How did what I am eating get to be food on my plate?

Unraveling this mystery and taking responsibility for this information could change your health and your food habits forever. Think about it….even when you are dieting, what is the hardest part? Changing your habits. Isn’t it that way with everything? Habits. We tend to be creatures of habit, especially when it comes to food. What we have found, however, is that as we understand the processes by which our dinner comes to be on our plate we are empowered to adjust and change certain habits forever. It even worked for my kids!

So then, where do you begin? Well, one of the first things we did was pick up the book, Eat to Live by Dr. Colbert. This simple book (lots of pictures and large print!) taught us much, in a very simple way, about many of the ingredients in what we were eating and what they were doing to our bodies. It also taught us much about what we could put in our bodies instead.

I actually took the book to the grocery with me for the 1st couple months to help me read ingredient labels. I’d been reading the label with calories, fat, sodium, etc. for a long time, but I never took the time to read the ingredient label…you know, the one that tells what is in the can, box, bag, or package I was about to consume. I must say I learned pretty quickly that while we must be conscious of calories, fat, and sugar, those things kind of take care of themselves if we become more conscious of what is actually in the food.
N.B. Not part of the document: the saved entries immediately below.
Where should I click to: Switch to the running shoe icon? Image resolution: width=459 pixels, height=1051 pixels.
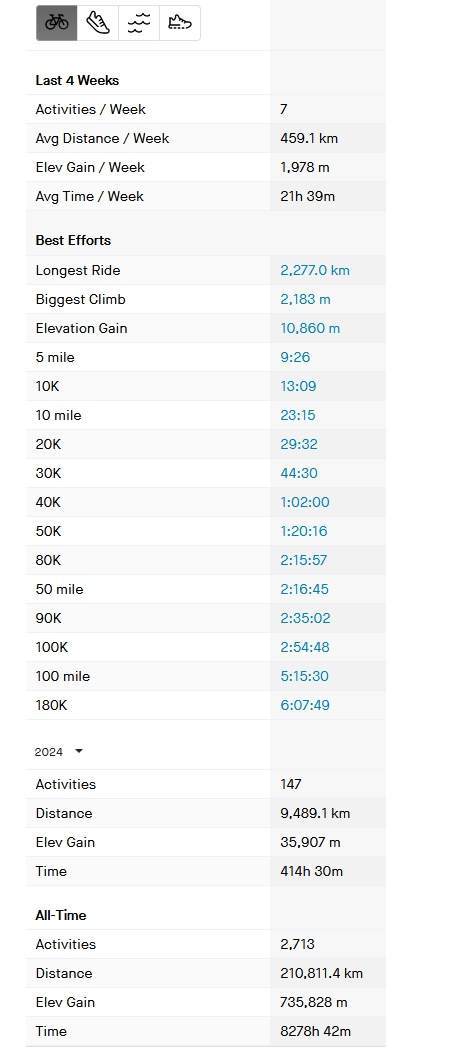98,23
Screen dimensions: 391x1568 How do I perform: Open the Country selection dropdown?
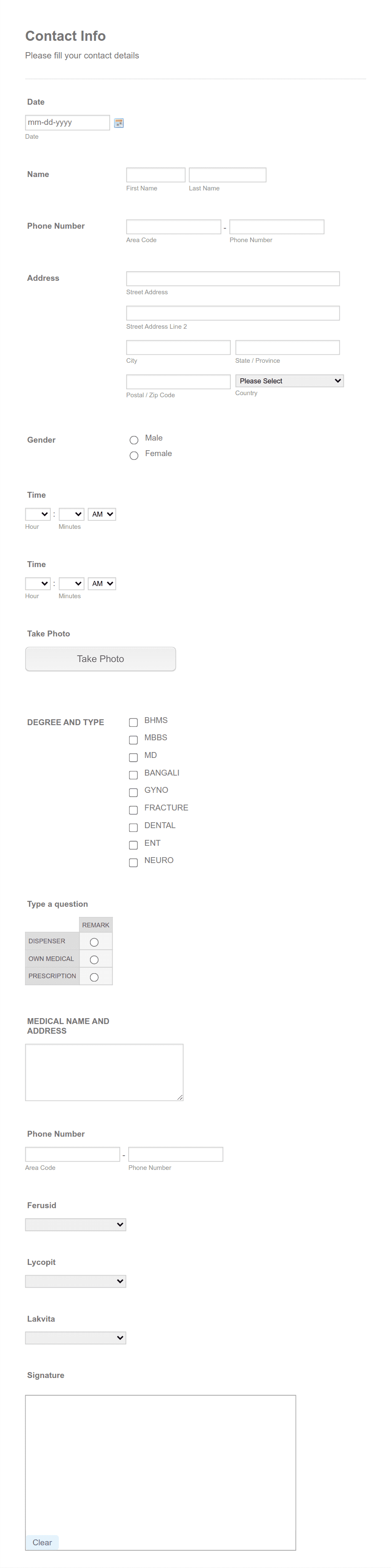[289, 380]
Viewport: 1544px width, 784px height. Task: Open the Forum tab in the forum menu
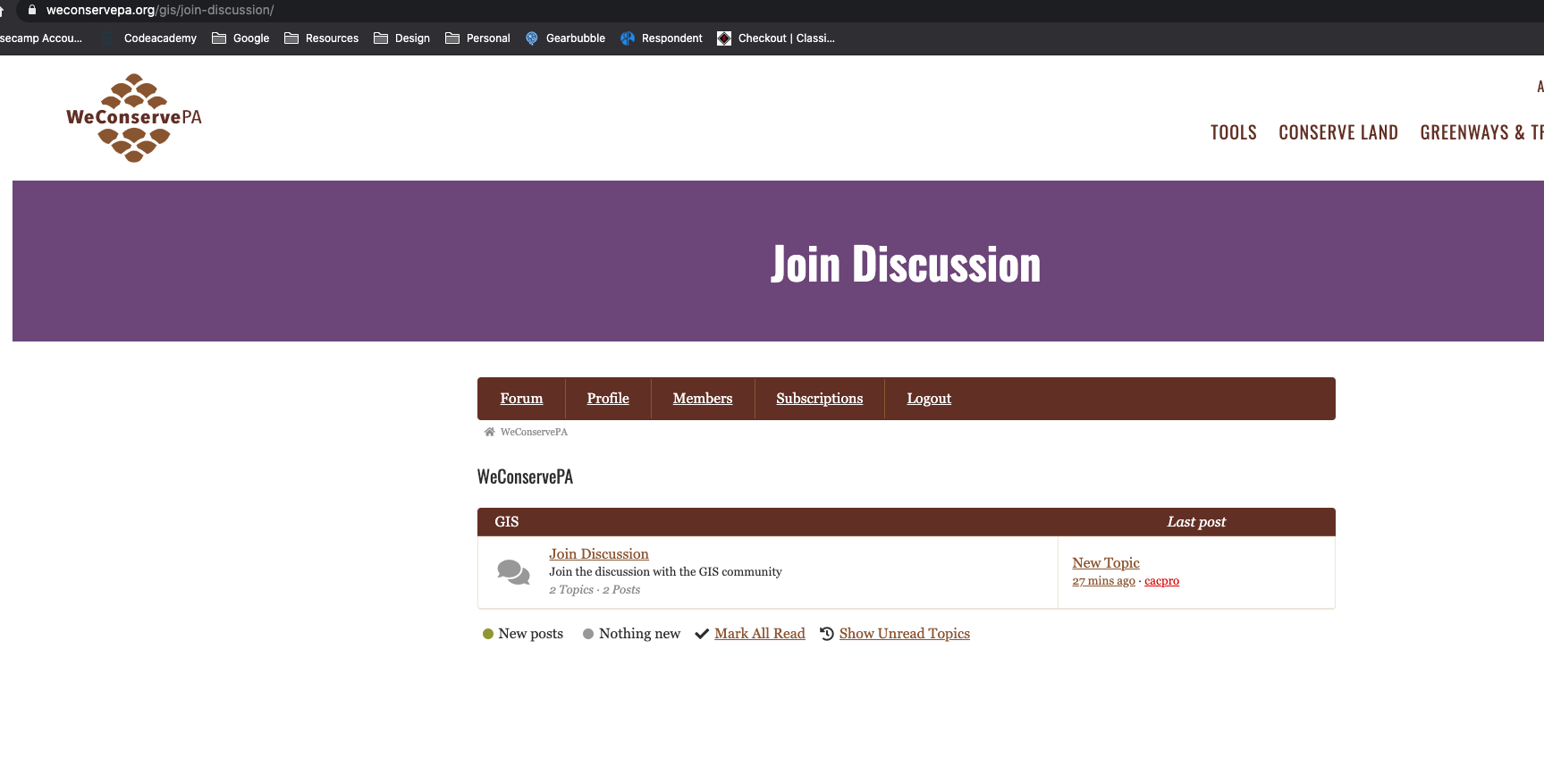coord(521,399)
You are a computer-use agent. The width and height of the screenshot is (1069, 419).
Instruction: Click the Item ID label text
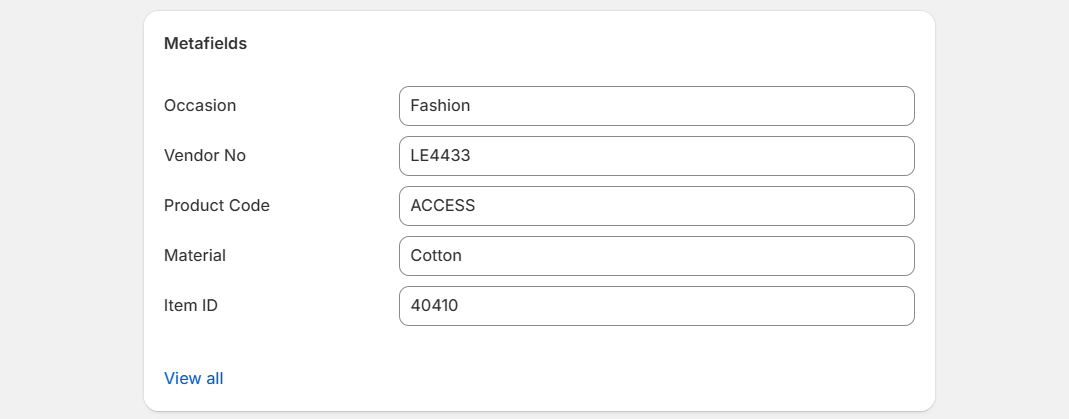pos(191,305)
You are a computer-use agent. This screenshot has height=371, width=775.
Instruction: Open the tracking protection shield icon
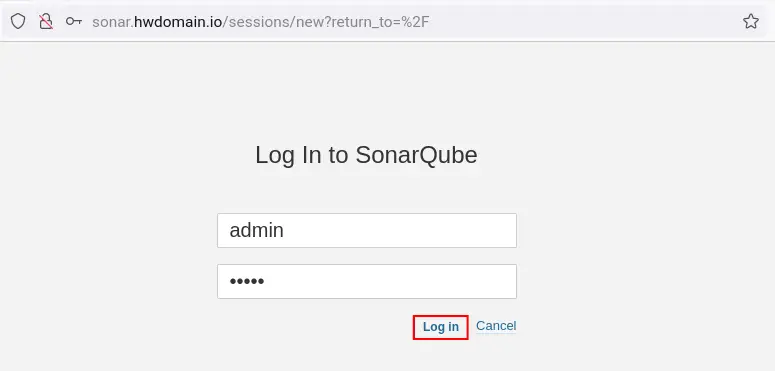tap(18, 21)
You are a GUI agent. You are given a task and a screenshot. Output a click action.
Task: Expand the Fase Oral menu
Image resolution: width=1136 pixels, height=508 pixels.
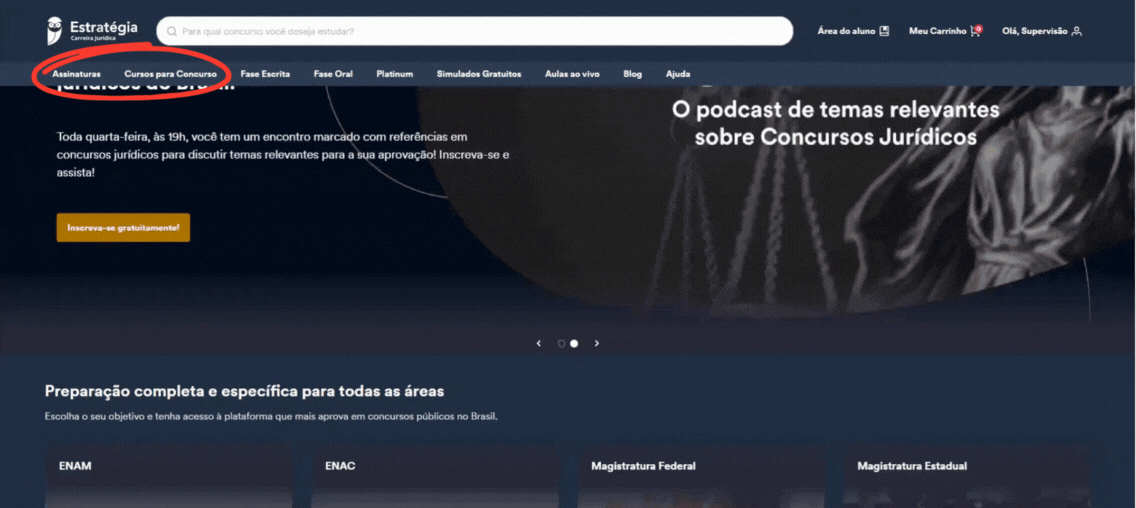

SO, your first step in a healthier you is to take a trip through your cupboards and refrigerator and learn what you have been eating:

Is it Mexican rice? Or is it  enriched rice, titanium dioxide, monosodium glutamate (MSG), silicon dioxide, nitrate, modified food starch, partially hydrogenated cottonseed oil, “flavoring”, yellow # 5, and a plethora of other ingredients that are neither actually food nor pronounceable.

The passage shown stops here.